▸ **EXERCISE DETAILS**
Reproduce everything from the line containing "Task: Select the arrow" down to the end of the material below, leaving the pictures out of your answer.
━━━ DATA FOR THIS TASK
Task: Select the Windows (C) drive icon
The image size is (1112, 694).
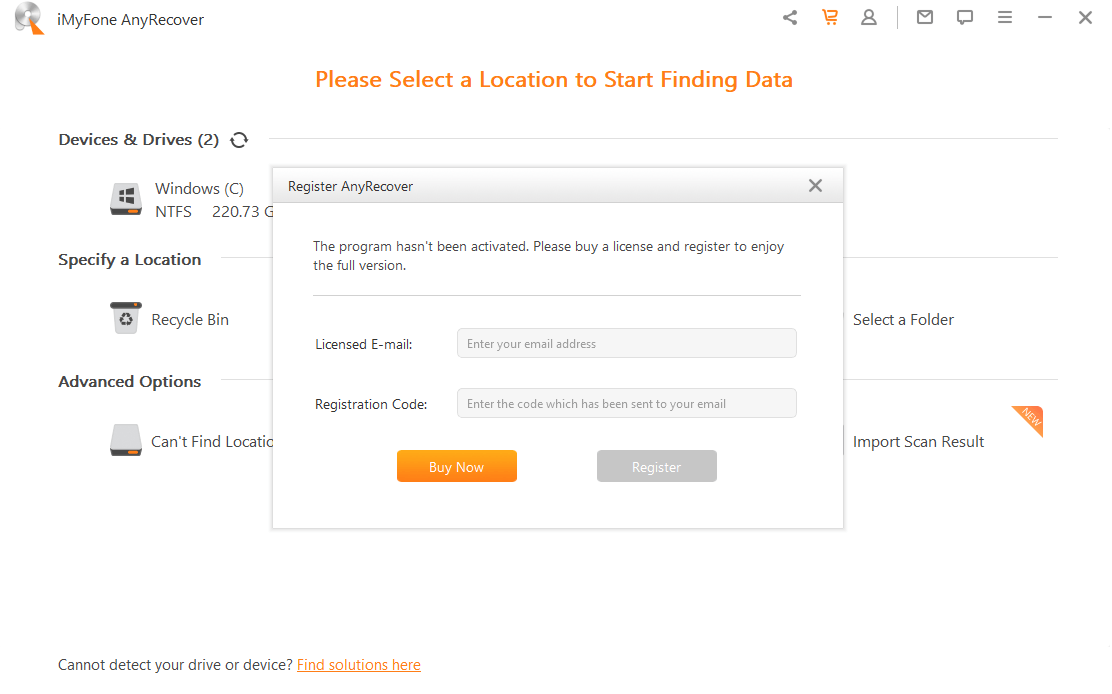Action: pos(126,198)
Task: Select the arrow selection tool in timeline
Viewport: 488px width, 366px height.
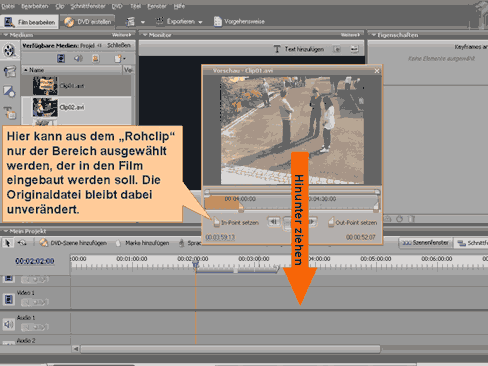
━━━━━━
▸ **ANSWER TO THIS PROBLEM**
Task: Select the arrow selection tool in timeline
Viewport: 488px width, 366px height.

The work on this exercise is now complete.